Further, many of the presented studies fail to consider how non-complying hubs may
negatively affect the diffusion process and possibly offset the abovementioned effects of the
hub seeding strategy. For example, hubs may not always adopt the new product seeded to
them. They can resist adoption especially when the new product does not match their norms
and beliefs (Iyengar, Van den Bulte, and Valente 2011, p. 211). Even if we assume that these
hubs would not spread negative information about the new product, their very act of
resistance may serve as a signal for observational learning by other members in the network
and have a negative impact on the diffusion process, as the opposite was suggested by
Iyengar, Van den Bulte, and Valente (2011, p. 210). More importantly, this negative impact
can also potentially be amplified through other hubs when we consider the potential effect of
homophily among hubs, as suggested by Goldenberg et al. (2009, p. 4).

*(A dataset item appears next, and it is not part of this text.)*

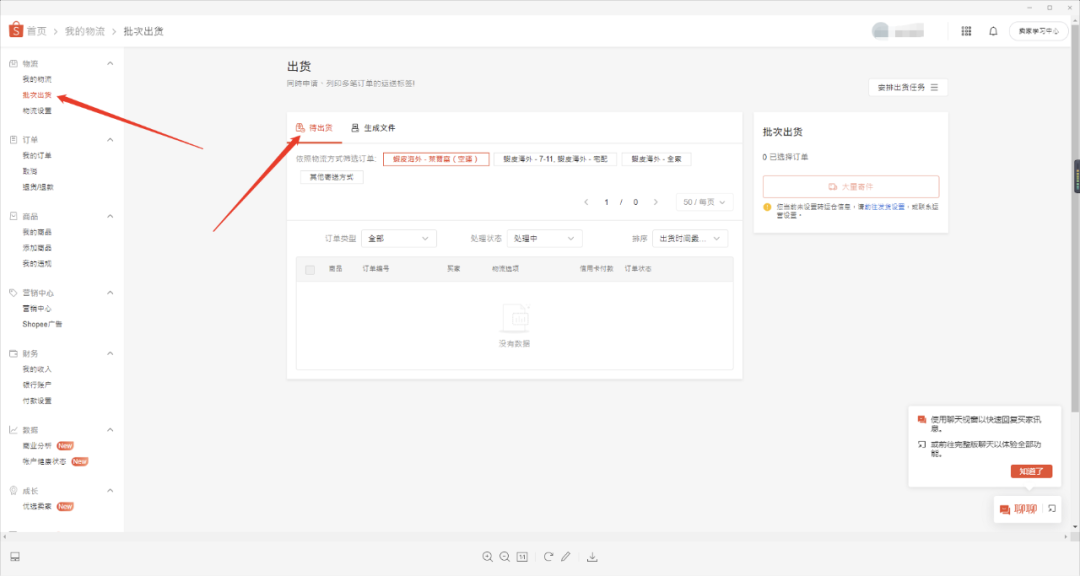Click the nine-dot app grid icon

965,31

In addition, some studies that used observational data from online social networks fail
to take into consideration that many users also communicate over many other channels such
as face-to-face meetings, e-mail, telephone, and other social media platforms. For example,
De Matos, Ferreira, and Krackhardt (2014, p. 1130) noted in their study that although they
knew many users have interacted through many other channels, they were not able to measure
it. From this perspective, experimental data may have an advantage, given the possibility to
design a setting to either include of exclude communications over other channels.
Last but not least, many studies still fail to make a clear distinction between trial and
adoption behavior. As mentioned by Taylor (1977, p. 105), the act of trying out a new product
can be a precondition for long-term adoption. Similarly, when these two terms are rigorously
defined, the decision to discontinue a trial should not be treated the same as disadoption.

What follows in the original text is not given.